** Opening Document passage block **
DRATS: Computer Issues
Thursday, June 11, 2015
I had reached 40 + consecutive spins on the spark wheel. And then my computer cord died...only we thought it was the battery. So Ii ordered a new battery -only to find that that was not the problem. And for some odd reason- my Kindle refuses to let me sign on to Spark People....so my streak of sign ons was broken ....sigh... Now i am working with a borrowed cord while I am waiting for my new cord to arrive. I used to love my Kindle....Now i HATE it....I am not a person who likes to use a stylus or a thumb to peck out her words....I hate that the kindle decides on the strangest, most bizarre things to change my perfectly logical words into. I hate that the print on my Facebook and email pages is so small I have no hope of being able to read it with these diseased eyes. No...give me an old fashioned laptop any day. I'm so glad I had decided against an iPhone. I would NOT have been happy with it.
** Closing Document passage block **
** Opening Stored data block **
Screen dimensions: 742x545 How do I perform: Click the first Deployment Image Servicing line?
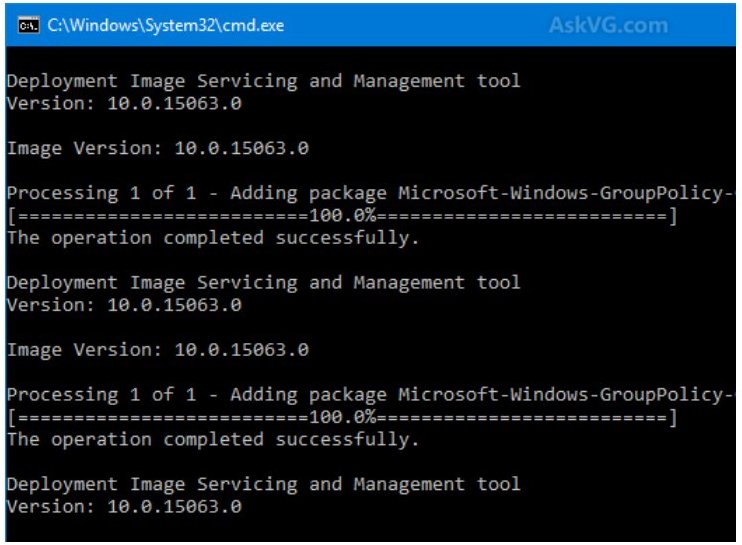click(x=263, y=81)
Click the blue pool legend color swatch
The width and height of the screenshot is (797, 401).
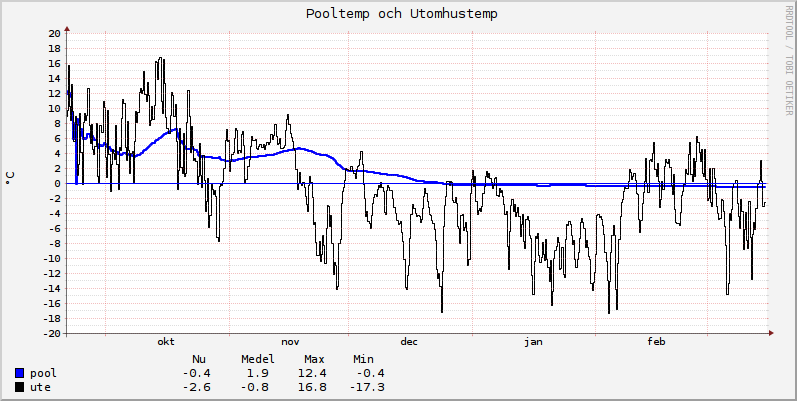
** Closing Stored data block **
Exercises:
A. In the blog post about computer issues, what did the writer order first while thinking it was the problem?
B. Continue the blog post about computer issues, picking up after its final sentence.

Exercise responses:
A. A new battery.

B.
So where do I stand in terms of eating/exercise?
I had been doing well in the "six week" strict eating plan--mostly plant based foods, with beans, nuts/seeds, onions and mushrooms. But then I slipped. And then I slid. and then I crashed.
No not the kind you eat. The kind you speak when you want to really let a curseword fly.
So I regained all of the 8 lbs I'd lost. And NOW am working on re-losing those 8 lbs. I HATE that I seem to be unable to maintain any good solid streaks of weight loss without regraining weight an re-losing ground.
The good news is that I am off of the steroids completely. The bad news is that now --I'm wide open for respiratory issues without the aid of the daily steroids. And should THAT happen then I will need 2 or 3 weeks of heavy duty steroid IV treatment. And THAT, my friends, is when I gain weight, big time. The other bad news is that I am without the buffer that the steroids gave me against the pain that I suffer from 3 auto immune diseases. And that , not only makes life a living hell, but also makes exercise almost impossible. Why did I got off of them you may ask? They were weakening my muscles (a condition called "Steroid Myopathy") and that could potentially lead me into a wheelchair permanently. And no, I don't want that. However the pain in my feet how is so great the wheelchair looks like a looming monster on my horizon anyway.
I can't win.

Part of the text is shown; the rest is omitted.